There are countless variations in the features of upper houses in Westminster countries: some are appointed (as in the UK and Canada), some are elected (for example, Australia’s), and others are selected by subnational governments (as in India).
The Canadian Senate is itself quite unique in the Westminster tradition and very different from the Lords. For example, to my knowledge, Canada is one of only two bicameral jurisdictions to have an unelected upper chamber with full veto powers over legislation. The other is Trinidad and Tobago, but in that jurisdiction senators are appointed only for the duration of one Parliament. Moreover, the Trinidadian Senate loses its veto power when an identical bill has been passed by the elected lower house in two successive sessions. No such restriction exists in Canada. Ultimately, as Senate expert David E. Smith explains in his 2003 book on the Canadian Senate, there is plainly no other unelected chamber that possesses similar power to ours.
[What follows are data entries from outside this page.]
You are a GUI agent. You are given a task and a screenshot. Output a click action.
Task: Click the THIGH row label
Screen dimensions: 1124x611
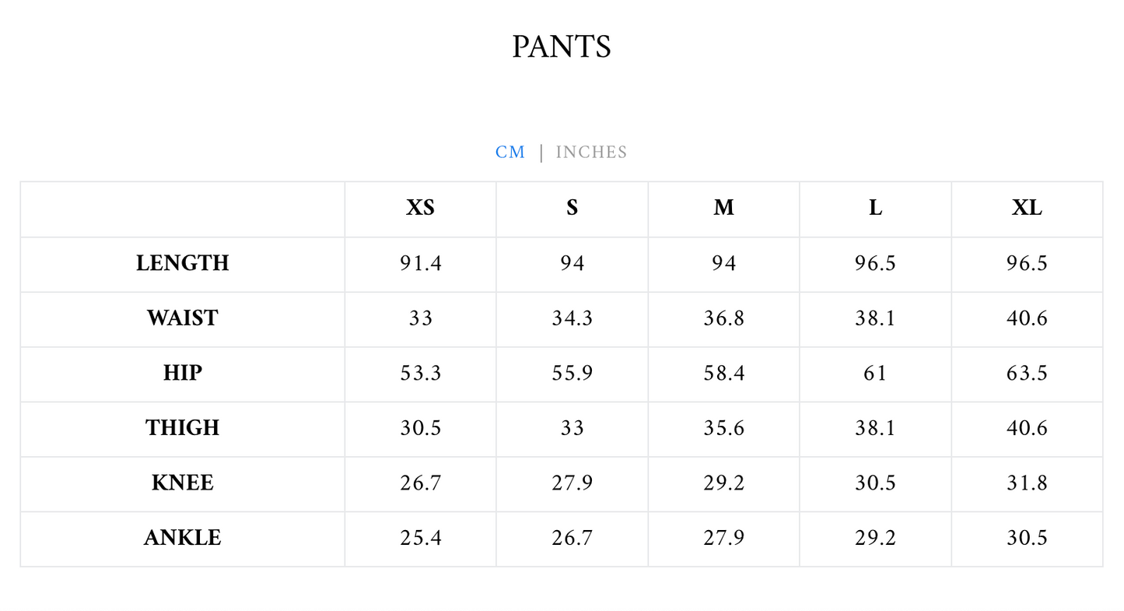[x=183, y=428]
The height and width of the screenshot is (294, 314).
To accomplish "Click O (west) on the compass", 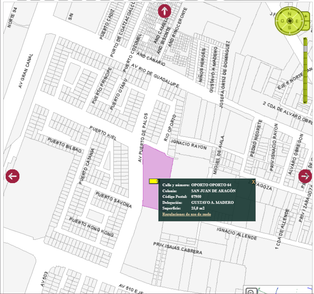I will click(x=282, y=21).
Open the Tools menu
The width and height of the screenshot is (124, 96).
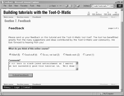pyautogui.click(x=32, y=6)
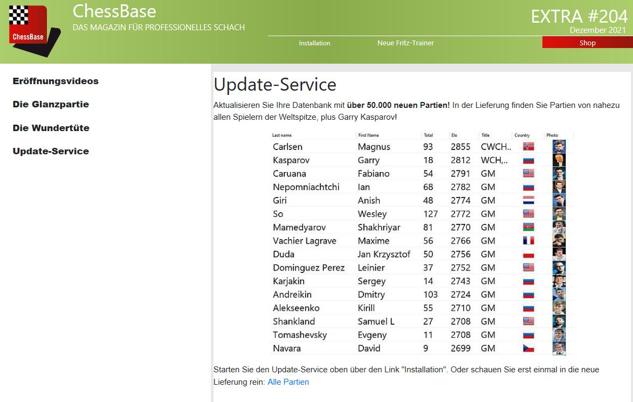Click Garry Kasparov's photo thumbnail

(559, 160)
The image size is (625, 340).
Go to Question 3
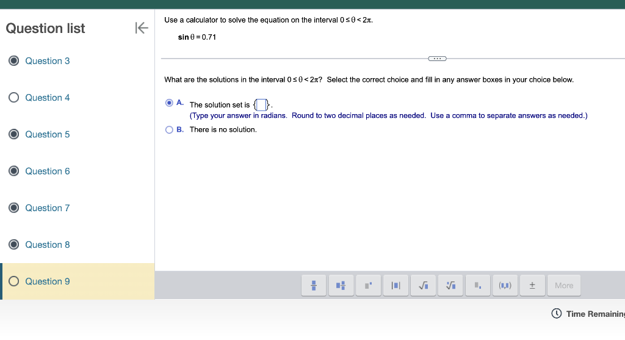(48, 61)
Unlike the Lords, the Senate of Canada is the upper house of a federation. The role of regional representation, attributed to the Senate to counterbalance the population-based representation in the lower house, was the principal rationale for its creation.
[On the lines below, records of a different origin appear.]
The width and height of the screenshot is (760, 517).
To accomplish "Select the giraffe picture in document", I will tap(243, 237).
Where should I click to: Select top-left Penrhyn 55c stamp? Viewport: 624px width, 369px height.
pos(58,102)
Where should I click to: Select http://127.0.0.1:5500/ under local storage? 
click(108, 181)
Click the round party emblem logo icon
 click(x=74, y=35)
There are other key differences. The Canadian Senate has a fixed number of members; the Lords does not. The former is empowered with a full veto, while the latter wields a suspensive veto. Despite all these differences (and there are many others), both are upper chambers in a Westminster parliamentary system.
There are even a few examples of chambers in Westminster-style systems in which there is no political party affiliation. Tuvalu, a small nation in Polynesia, has a Westminster-style parliament where there are no formal political parties and in which the cabinet is collectively responsible to Parliament for its actions.
Right here at home, there are two very relevant examples of legislatures governed by the principal tenets of Westminster that do not conform to the confrontational, party-based government/opposition structure. Indeed, the legislative assemblies of Nunavut and the Northwest Territories have Westminster-style systems, but they have welded onto them a decision-making process based on the absence of political parties. They have adopted a deliberative model of decision-making that has been dubbed “consensus government,” under which all members of the legislative assemblies are elected as independent candidates.
In thinking about the territories’ legislative assemblies, it struck me that a more deliberative, independent and less partisan Senate may actually bring the institution closer in tone and style to the traditions of Indigenous peoples. And why should we not look to them for renewal? There is something profound to the notion that Indigenous traditions could assist us in discharging the constitutional role the founders of Confederation envisioned for the Senate.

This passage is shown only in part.